Making union types even more useful

Only if A and B are disjoint. Otherwise more than one branch can match, and only the first one will be executed.

I get that :slight_smile: , what I’m trying to understand is in what situations this would actually cause undesirable behavior.

The cases seem to be:

  1. Disjoint (A | B)
  2. Same type (A | A)
  3. Super & subtype (A | B where A <: B)

As far as I can tell, none of these cases should cause undesirable behavior:

  1. Unambiguously handled by the match
  2. Regardless of which case matches, the same method will be called on the same instance
  3. LSB should mean that the super and subtype should be interchangeable.
    If not, then in a program where a.foo and (b: B).foo do different things, match order mattering is probably the least surprising thing you’ll encounter :slight_smile:
5 Likes

Yes, I think you are right, as long as we restrict our focus to member selection. If there is an overlap then dynamic dispatch will provide the right method.

6 Likes

Clarification question on intent, in the case where the type signatures are not identical: does this capture the desired return type in this case?

class A() {
  def foo: Int
}
class B() {
  def foo: String
}

val input: List[A|B] = List(A(), B())
val output: List[Int|String] = input.map(_.foo)

I guess you mean input.map(_.foo)
Yes, List[Int|String] would be a type I’d like :+1:

1 Like

Yep :person_facepalming:

I think union types need to be more common in order to be more useful, which I assume would mean disabling eager widening—having to force them to stick around with type annotations at every point works against them.

What’s the rationale for widening something like if someBool then B() else C() to A early if B|C <: A holds for trait A; class B extends A; class C extends A? After all B() or C() on their own isn’t widened to A.

I think I remember asking this at some point before and being answered that it interfered with implicits (seems like a lot of things do :roll_eyes:) but couldn’t the rules for implicits be adjusted then, rather than make everything else conform?

2 Likes

do you mean if someBool then B() else C()?
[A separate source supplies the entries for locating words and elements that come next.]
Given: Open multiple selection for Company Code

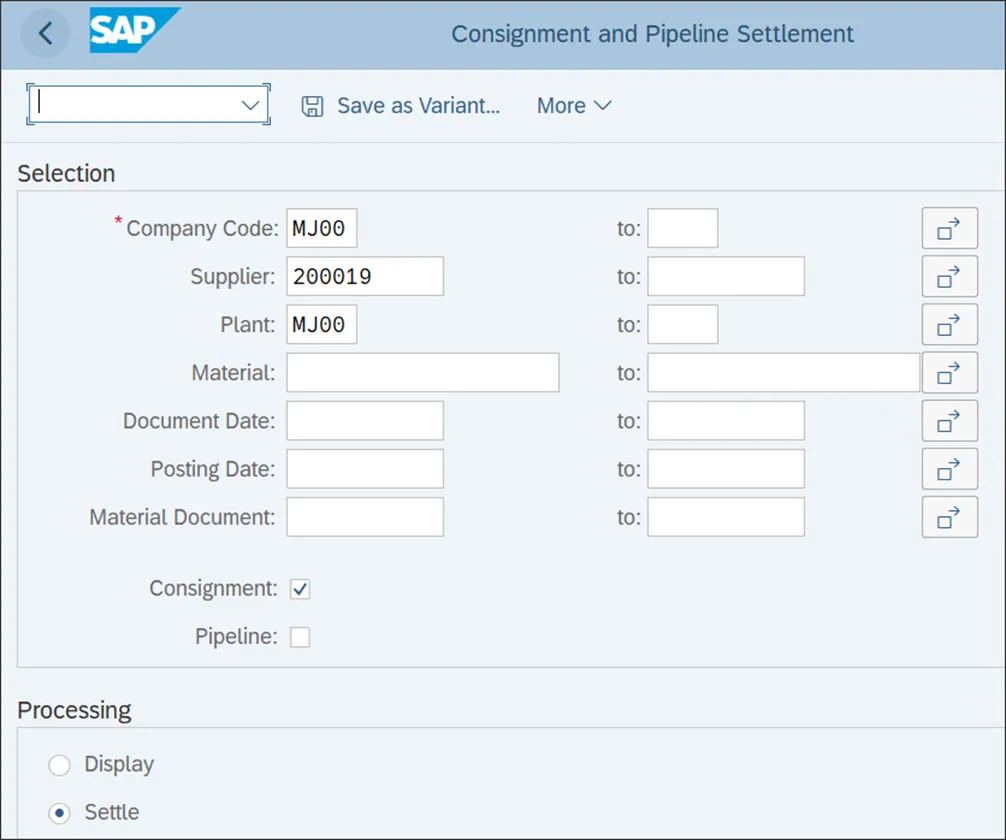Looking at the screenshot, I should click(949, 229).
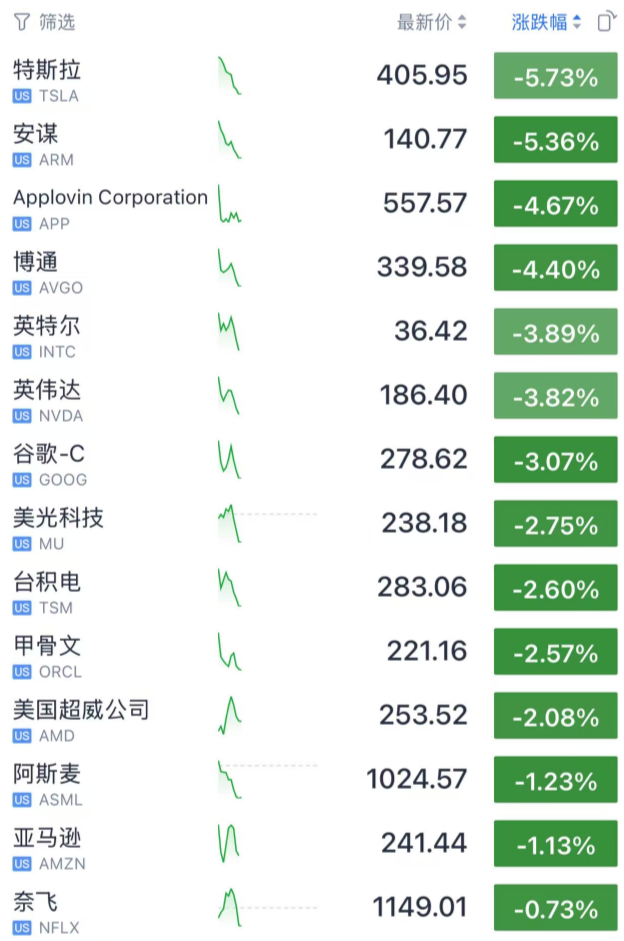Viewport: 624px width, 941px height.
Task: Click the 美光科技 mini trend chart
Action: click(x=230, y=524)
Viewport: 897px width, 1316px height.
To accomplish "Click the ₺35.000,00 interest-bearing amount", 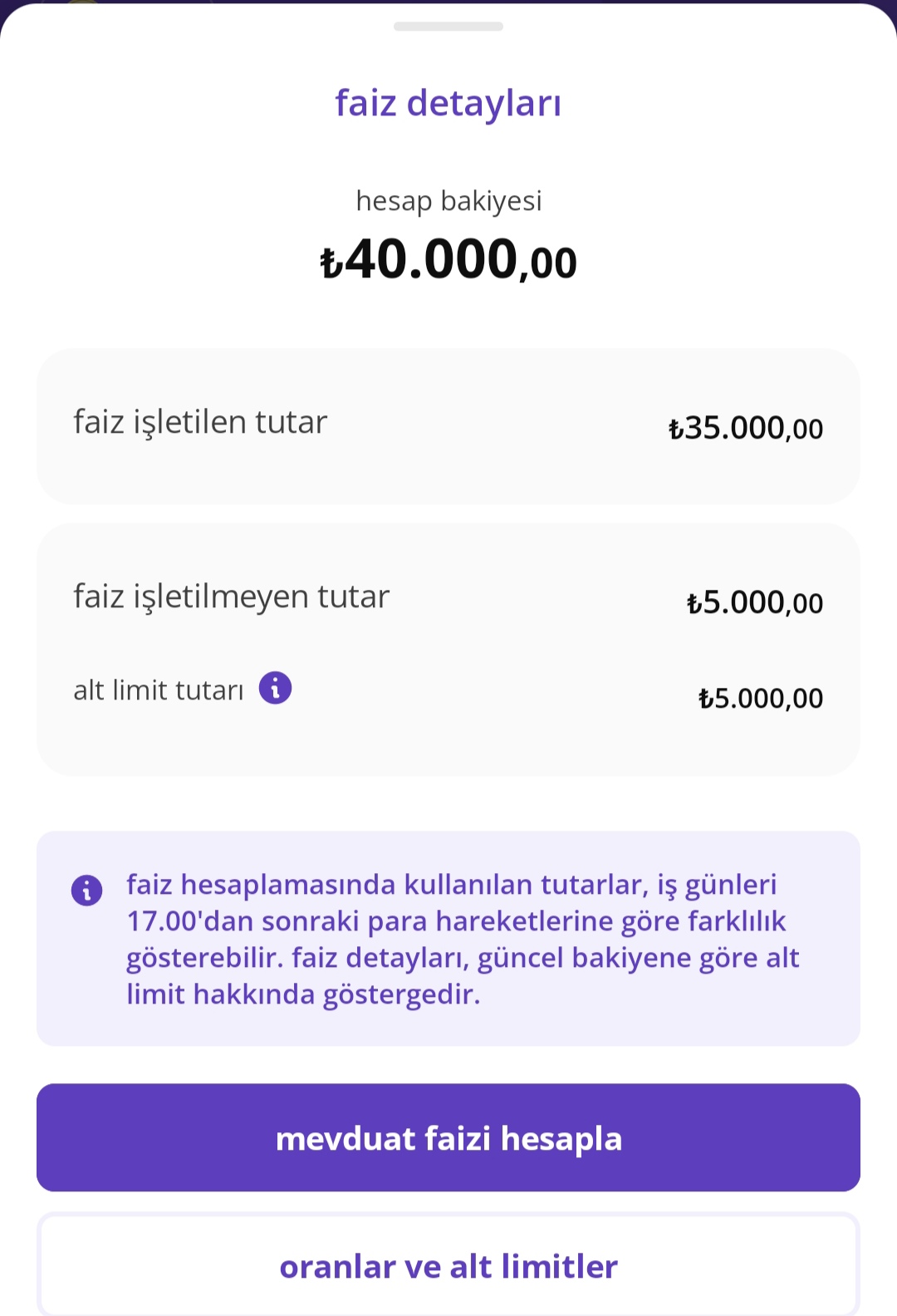I will (x=746, y=428).
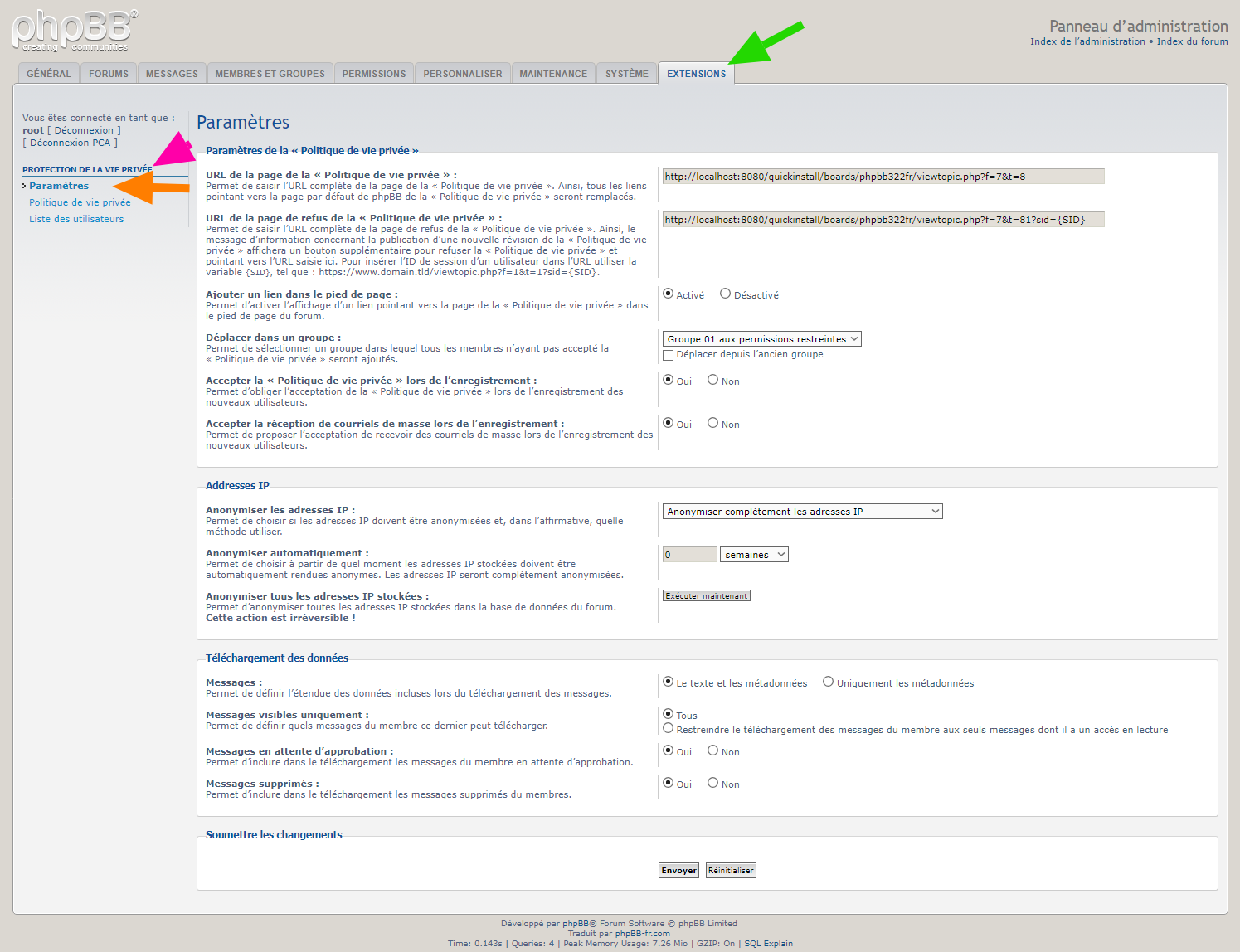Click the 'Index du forum' link
Screen dimensions: 1240x952
[1192, 41]

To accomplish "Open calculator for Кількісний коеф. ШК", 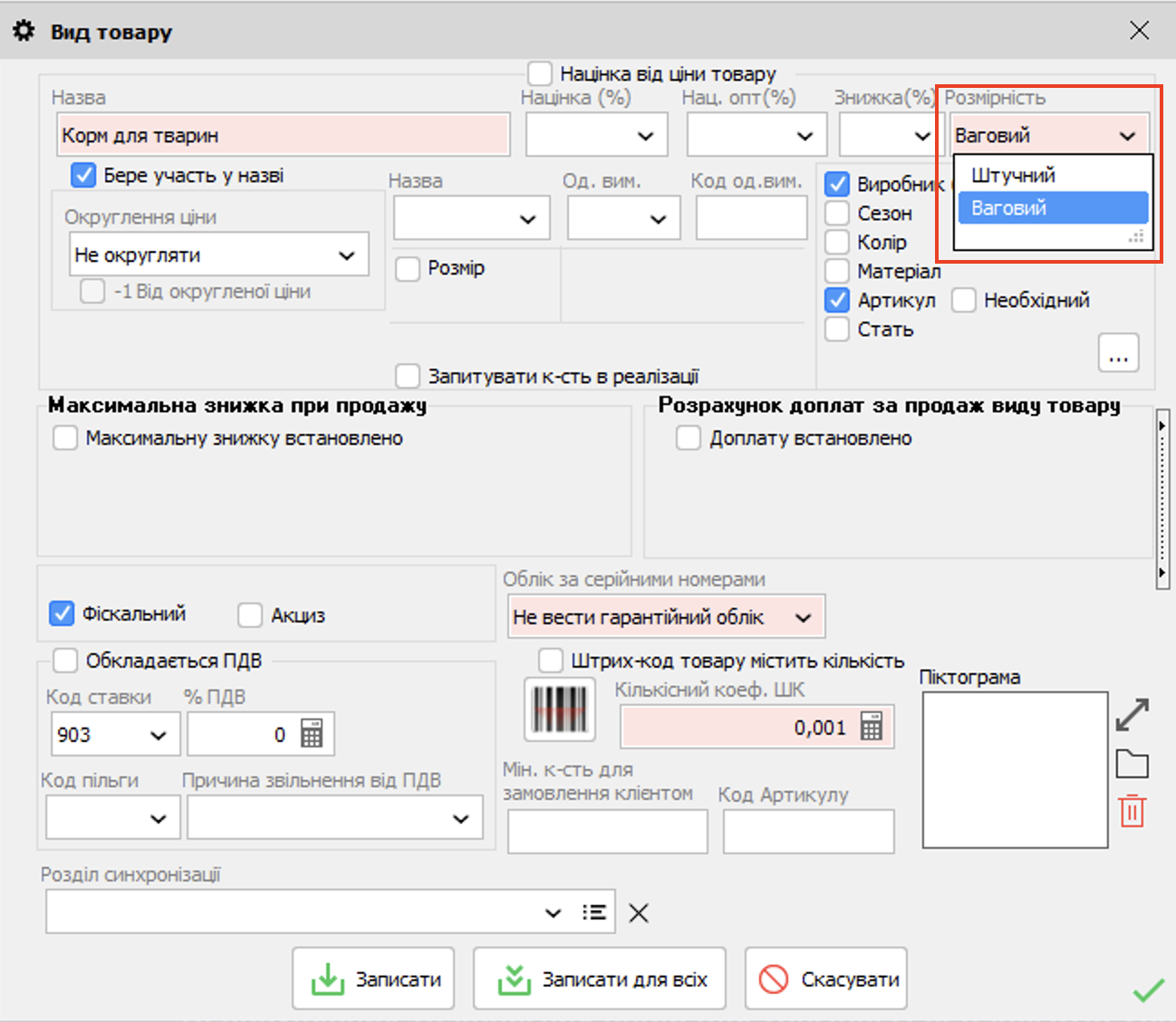I will (x=871, y=727).
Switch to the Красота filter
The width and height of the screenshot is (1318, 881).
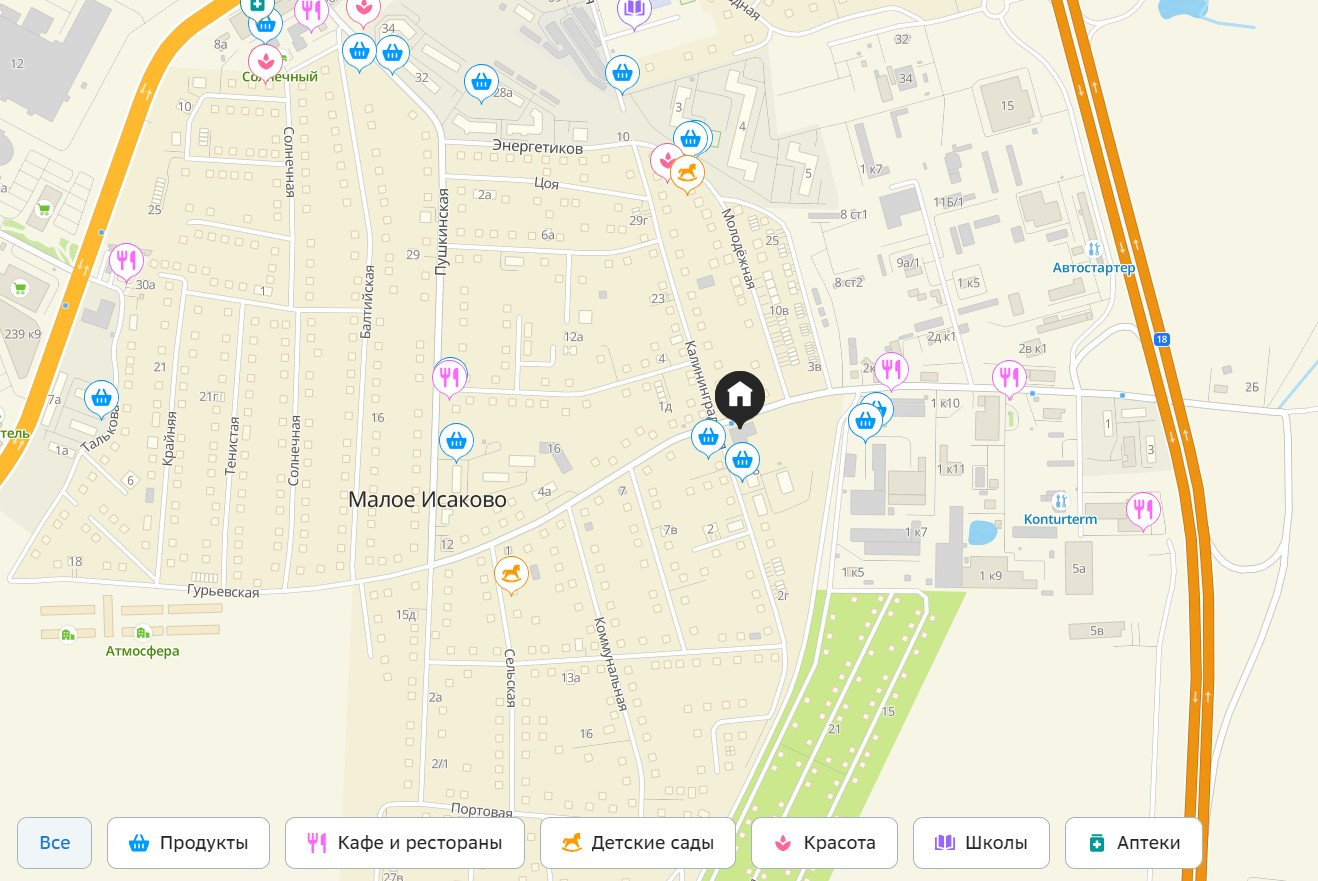pyautogui.click(x=825, y=843)
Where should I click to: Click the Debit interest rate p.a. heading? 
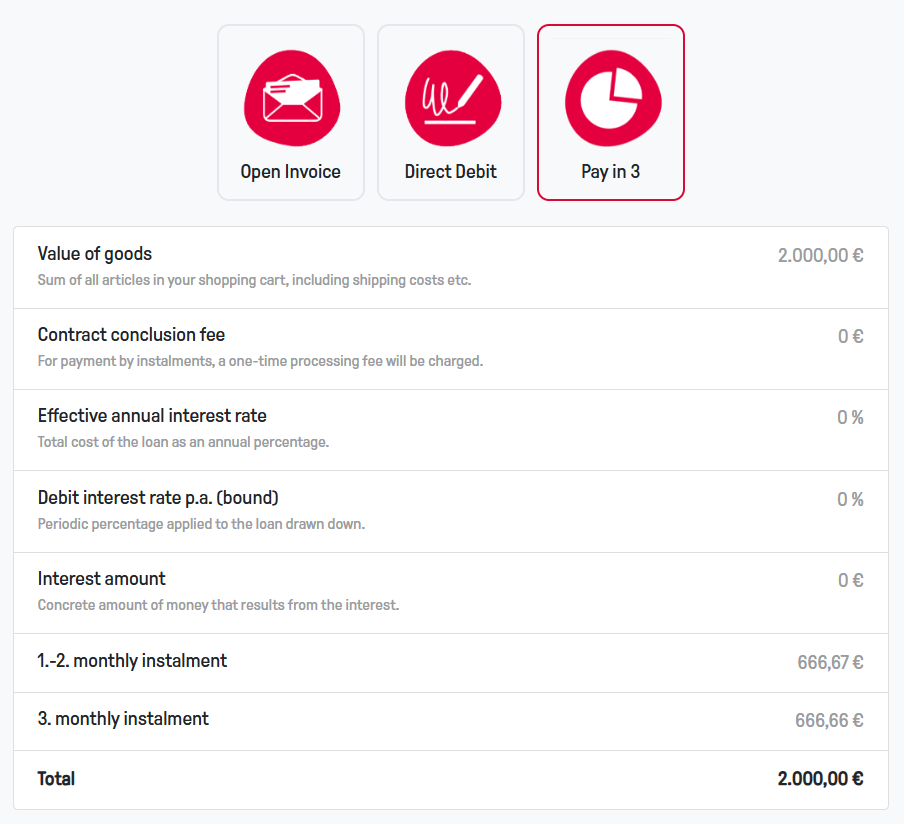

Yes, typo. I edited my post. Although strictly speaking an unwidened type like A|B would still be valuable.

See Pre-SIP: Exact type annotation

There are at least three reasonable+legal ways to type if p then 42 else "hello" as in:

scala> var p = true
var p: Boolean = true
                                                                                
scala> val x = if p then 42 else "hello"
val x: Matchable = 42
                                                                                
scala> val x: 42 | "hello" = if p then 42 else "hello"
val x: 42 | "hello" = 42
                                                                                
scala> val x: Int | String = if p then 42 else "hello"
val x: Int | String = 42

And I think its is most intuitive to the user that it gets the inferred type Int | String and not Matchable as currently (or even Any). (Students ask me about Matchable and Any and the explanation often leaves them unsatisfied as we need to get ahead of basic things to give a meaningful picture or else simplify roughly, BUT a union of Int | String seems much easier to understand for a beginner.)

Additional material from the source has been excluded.